• WORK TO BE COMPLETED: Where in the data below does the word "page" appear? Copy every line that has it.

• INPUT FOR THIS TASK:
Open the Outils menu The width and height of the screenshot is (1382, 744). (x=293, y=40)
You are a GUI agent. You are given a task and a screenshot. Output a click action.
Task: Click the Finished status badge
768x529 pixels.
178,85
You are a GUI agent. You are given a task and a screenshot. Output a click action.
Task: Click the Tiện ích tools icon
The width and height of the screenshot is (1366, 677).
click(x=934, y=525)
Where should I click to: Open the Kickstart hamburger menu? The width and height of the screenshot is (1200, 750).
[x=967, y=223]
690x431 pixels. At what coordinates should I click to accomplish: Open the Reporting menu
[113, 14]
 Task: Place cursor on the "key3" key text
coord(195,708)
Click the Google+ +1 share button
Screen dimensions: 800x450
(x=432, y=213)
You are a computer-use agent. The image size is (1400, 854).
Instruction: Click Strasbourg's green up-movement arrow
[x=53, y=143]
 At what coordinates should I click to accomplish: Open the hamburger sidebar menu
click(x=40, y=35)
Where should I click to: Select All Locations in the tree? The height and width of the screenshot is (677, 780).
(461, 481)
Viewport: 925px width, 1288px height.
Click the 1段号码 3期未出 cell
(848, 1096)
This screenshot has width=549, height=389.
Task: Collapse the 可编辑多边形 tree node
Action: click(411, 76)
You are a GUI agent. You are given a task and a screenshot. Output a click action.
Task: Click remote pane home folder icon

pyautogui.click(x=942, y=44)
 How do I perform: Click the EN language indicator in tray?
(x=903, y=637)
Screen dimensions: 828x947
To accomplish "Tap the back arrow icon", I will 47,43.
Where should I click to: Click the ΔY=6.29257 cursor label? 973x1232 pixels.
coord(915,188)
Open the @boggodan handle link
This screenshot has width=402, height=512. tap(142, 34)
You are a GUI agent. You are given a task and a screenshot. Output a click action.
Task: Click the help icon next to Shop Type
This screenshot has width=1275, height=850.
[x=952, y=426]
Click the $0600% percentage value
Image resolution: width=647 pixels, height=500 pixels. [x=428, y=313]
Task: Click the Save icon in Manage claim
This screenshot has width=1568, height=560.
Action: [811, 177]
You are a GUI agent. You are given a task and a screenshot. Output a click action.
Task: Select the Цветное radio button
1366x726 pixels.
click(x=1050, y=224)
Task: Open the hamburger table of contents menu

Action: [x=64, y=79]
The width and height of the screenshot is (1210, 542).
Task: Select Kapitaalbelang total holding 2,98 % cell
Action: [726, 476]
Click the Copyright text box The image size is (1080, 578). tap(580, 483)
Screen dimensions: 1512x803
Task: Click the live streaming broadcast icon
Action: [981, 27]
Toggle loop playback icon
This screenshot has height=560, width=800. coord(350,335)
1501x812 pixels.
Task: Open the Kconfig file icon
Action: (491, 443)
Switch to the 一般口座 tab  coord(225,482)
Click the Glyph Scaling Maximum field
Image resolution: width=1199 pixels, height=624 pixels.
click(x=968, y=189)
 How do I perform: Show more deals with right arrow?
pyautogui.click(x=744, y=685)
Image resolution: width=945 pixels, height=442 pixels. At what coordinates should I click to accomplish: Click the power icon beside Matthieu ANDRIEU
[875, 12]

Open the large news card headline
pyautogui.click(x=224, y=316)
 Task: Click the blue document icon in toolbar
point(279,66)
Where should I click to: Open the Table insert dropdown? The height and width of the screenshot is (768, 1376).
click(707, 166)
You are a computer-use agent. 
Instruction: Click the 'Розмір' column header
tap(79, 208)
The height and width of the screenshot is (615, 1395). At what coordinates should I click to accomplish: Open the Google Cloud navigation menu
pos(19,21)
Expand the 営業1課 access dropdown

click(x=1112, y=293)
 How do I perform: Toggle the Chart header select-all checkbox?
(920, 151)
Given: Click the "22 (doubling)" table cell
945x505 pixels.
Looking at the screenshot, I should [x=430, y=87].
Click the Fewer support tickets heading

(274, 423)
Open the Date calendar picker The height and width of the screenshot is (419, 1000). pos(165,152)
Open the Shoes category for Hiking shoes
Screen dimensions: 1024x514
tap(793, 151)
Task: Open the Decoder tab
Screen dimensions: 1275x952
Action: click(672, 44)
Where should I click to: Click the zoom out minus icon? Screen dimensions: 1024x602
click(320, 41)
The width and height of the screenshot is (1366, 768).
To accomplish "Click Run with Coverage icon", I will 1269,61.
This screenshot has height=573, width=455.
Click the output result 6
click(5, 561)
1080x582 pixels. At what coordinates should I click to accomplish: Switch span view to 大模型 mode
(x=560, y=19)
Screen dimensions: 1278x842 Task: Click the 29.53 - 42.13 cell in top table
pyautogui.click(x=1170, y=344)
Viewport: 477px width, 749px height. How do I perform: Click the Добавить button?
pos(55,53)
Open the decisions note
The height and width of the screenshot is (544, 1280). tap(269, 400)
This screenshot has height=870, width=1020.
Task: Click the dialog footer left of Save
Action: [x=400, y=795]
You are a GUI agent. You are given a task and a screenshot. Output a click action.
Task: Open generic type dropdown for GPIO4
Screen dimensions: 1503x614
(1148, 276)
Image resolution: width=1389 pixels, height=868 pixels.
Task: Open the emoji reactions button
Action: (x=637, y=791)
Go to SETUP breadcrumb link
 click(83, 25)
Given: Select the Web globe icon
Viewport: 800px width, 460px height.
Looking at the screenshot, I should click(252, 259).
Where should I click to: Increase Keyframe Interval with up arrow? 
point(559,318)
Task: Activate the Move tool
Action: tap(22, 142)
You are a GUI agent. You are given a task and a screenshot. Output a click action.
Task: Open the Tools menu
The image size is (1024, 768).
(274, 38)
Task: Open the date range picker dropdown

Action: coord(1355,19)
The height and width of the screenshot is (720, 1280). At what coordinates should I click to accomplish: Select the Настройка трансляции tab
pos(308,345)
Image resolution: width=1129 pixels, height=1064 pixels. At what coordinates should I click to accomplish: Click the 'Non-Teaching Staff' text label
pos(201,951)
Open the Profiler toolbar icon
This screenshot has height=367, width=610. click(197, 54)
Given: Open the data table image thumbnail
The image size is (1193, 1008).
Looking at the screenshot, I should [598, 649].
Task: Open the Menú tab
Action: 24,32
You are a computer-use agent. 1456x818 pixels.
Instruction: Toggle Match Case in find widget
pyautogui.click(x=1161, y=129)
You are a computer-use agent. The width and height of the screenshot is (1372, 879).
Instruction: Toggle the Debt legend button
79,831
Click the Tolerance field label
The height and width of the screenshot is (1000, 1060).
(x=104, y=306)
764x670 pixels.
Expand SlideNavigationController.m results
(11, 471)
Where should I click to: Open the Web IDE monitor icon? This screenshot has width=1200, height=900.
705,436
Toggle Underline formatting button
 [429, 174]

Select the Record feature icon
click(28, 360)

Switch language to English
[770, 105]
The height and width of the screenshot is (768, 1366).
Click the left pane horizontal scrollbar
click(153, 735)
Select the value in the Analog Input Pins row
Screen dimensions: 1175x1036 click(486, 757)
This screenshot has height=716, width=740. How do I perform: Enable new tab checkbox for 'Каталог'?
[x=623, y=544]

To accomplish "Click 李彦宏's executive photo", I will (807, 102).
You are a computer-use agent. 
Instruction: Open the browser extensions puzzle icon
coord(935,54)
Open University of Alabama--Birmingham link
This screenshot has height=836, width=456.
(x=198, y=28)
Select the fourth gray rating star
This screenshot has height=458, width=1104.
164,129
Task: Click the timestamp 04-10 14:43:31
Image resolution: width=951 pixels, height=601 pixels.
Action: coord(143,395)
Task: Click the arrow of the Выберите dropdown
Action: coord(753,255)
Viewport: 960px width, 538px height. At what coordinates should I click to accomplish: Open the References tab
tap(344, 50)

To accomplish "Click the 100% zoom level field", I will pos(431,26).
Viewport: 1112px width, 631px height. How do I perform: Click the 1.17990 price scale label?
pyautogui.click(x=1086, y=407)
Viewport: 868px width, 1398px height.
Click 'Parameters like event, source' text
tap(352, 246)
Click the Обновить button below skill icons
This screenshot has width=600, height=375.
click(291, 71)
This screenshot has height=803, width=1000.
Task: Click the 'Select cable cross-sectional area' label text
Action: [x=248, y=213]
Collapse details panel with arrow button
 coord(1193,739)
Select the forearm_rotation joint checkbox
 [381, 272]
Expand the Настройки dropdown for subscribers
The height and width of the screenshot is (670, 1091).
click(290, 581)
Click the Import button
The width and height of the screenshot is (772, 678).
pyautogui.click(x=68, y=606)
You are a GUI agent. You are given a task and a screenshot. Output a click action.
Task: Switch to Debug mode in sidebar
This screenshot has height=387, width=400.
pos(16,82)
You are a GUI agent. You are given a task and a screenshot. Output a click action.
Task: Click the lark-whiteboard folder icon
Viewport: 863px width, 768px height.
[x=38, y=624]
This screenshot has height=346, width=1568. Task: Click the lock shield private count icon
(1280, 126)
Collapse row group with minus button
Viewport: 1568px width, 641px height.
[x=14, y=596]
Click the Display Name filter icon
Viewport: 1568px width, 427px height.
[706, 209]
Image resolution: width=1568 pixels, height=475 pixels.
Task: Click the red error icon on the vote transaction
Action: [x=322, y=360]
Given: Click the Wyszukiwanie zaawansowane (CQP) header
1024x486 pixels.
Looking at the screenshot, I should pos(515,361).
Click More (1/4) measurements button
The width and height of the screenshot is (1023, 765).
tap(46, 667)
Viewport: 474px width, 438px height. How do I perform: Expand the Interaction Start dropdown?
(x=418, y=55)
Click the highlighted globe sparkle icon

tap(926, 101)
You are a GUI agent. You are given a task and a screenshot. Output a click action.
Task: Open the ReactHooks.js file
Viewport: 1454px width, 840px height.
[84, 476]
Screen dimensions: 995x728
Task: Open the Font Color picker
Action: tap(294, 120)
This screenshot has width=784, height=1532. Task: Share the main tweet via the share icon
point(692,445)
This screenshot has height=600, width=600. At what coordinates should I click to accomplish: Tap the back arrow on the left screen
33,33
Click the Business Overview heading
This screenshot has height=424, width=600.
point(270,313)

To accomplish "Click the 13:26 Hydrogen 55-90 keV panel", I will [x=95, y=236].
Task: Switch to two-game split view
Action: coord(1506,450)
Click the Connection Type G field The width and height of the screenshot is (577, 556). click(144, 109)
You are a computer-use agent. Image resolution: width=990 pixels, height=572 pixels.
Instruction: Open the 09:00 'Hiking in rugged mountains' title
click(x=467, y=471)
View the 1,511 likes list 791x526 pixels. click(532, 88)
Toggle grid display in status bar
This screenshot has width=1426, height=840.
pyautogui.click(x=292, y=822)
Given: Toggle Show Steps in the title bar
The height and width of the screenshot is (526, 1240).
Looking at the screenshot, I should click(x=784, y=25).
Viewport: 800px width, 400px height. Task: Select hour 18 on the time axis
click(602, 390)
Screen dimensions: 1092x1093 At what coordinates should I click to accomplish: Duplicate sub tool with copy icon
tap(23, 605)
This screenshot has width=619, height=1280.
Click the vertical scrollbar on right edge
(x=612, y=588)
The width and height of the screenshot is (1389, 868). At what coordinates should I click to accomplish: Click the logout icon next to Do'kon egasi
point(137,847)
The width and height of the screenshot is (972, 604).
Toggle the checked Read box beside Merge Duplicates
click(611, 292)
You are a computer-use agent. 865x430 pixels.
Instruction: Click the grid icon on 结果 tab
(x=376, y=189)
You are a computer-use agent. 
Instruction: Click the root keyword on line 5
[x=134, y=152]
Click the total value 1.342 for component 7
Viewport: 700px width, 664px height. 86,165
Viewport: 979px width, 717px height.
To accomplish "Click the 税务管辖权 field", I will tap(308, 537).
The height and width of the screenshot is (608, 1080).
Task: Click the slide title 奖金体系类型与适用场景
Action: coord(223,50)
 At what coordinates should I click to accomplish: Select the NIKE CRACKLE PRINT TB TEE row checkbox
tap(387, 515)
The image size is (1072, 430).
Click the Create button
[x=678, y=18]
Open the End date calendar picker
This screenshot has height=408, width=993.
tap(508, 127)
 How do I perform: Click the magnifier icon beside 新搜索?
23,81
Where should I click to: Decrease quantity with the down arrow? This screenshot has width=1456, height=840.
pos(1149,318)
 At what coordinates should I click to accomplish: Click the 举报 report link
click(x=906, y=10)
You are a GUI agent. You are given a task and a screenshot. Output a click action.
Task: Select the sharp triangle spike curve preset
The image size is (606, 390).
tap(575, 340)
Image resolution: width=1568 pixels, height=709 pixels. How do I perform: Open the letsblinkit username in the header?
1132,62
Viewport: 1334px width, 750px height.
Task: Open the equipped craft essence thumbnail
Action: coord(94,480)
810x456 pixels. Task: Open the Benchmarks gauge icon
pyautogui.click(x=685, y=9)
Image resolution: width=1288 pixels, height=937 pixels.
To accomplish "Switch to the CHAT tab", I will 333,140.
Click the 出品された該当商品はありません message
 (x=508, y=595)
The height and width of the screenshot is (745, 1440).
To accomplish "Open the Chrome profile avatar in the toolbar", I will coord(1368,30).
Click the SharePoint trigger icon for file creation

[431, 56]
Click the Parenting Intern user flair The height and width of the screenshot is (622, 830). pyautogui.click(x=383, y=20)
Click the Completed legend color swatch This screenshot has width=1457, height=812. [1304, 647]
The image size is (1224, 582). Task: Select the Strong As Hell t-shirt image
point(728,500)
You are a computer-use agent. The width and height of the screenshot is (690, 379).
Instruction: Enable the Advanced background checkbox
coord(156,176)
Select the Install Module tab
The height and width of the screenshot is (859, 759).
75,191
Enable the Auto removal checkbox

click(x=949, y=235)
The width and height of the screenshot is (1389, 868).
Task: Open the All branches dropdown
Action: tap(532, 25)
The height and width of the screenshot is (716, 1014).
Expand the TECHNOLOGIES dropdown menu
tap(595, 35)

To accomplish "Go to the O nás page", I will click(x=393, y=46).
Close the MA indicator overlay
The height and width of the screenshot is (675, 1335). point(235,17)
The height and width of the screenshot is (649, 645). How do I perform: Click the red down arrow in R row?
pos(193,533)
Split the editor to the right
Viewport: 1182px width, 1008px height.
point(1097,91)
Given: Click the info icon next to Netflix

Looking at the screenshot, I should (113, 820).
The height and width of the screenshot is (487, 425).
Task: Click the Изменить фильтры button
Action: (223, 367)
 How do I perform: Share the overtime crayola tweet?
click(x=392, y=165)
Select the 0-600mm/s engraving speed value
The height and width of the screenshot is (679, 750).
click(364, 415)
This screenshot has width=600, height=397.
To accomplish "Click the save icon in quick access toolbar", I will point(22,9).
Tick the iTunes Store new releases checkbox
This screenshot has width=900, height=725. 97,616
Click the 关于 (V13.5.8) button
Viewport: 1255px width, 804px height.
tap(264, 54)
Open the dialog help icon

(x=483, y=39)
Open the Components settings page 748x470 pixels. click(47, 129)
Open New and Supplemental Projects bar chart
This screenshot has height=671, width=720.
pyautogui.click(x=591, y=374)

• OUTPUT FOR THIS TASK:
To accomplish "Go to the O nás page", I will click(x=393, y=46).
Open the Components settings page 748x470 pixels. click(47, 129)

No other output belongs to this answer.